The smile that had involuntarily crept into Gu Qiao’s eyes was concealed by her cheap sunglasses. Afraid Luo Peiyin might not recognize her, she quickly took off the glasses and called out “Cousin-brother” again — different from the instinctive call of a moment ago, this time it carried a barely concealed excitement.
After that “Cousin-brother,” she asked: “Cousin-brother, are you here to pick someone up?”
This question received no answer. Instead, her shoulder was pulled into an embrace. The padded-shoulder coat had made Gu Qiao feel that her shoulders were considerably broader, but now, with his arm around her, she felt as if her shoulders had been compressed back to their natural width. His grip was firm, and Gu Qiao even felt a slight ache, but she made no protest.

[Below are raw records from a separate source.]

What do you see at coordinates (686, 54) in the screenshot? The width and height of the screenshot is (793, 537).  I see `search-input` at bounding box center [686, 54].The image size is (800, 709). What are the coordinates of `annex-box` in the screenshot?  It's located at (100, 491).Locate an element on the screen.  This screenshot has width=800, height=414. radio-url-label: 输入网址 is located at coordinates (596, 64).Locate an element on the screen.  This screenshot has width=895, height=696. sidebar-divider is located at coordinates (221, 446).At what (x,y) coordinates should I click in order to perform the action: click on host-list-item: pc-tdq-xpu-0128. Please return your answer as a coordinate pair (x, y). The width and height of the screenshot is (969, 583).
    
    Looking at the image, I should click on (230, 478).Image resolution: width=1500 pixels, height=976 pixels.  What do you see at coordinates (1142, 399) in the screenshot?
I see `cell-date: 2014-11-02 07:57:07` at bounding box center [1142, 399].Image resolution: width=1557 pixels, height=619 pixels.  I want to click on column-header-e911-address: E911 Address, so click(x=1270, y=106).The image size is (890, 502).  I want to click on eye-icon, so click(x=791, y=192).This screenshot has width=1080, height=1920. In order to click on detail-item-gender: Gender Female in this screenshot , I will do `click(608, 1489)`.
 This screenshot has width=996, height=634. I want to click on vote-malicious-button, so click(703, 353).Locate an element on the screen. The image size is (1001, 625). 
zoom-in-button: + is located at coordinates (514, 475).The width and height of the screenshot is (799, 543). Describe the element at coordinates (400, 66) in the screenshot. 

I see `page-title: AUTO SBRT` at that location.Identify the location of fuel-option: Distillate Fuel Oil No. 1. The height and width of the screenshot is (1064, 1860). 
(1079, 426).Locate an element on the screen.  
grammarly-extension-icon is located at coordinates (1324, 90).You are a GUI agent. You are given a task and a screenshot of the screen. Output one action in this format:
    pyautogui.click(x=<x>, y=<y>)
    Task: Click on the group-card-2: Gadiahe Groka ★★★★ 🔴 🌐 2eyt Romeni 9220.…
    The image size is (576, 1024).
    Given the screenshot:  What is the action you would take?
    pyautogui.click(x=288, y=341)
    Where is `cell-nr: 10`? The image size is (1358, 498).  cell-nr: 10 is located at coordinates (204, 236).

The thought that Luo Peiyin had come to the train station to find her occupied every corner of Gu Qiao’s mind. That thought propelled her forward, and even after she’d been settled into the front passenger seat, with the seatbelt buckled around her, her mind was still entirely taken up by it. She had many questions she wanted to ask — how had he known she was at the station, how had he known which train she would be on.
But she asked none of them. Instead, she reached into the bag she was clutching tightly and pulled out a pair of gloves: “Cousin-brother, these are gloves I bought for you. You can wear them when you ride.”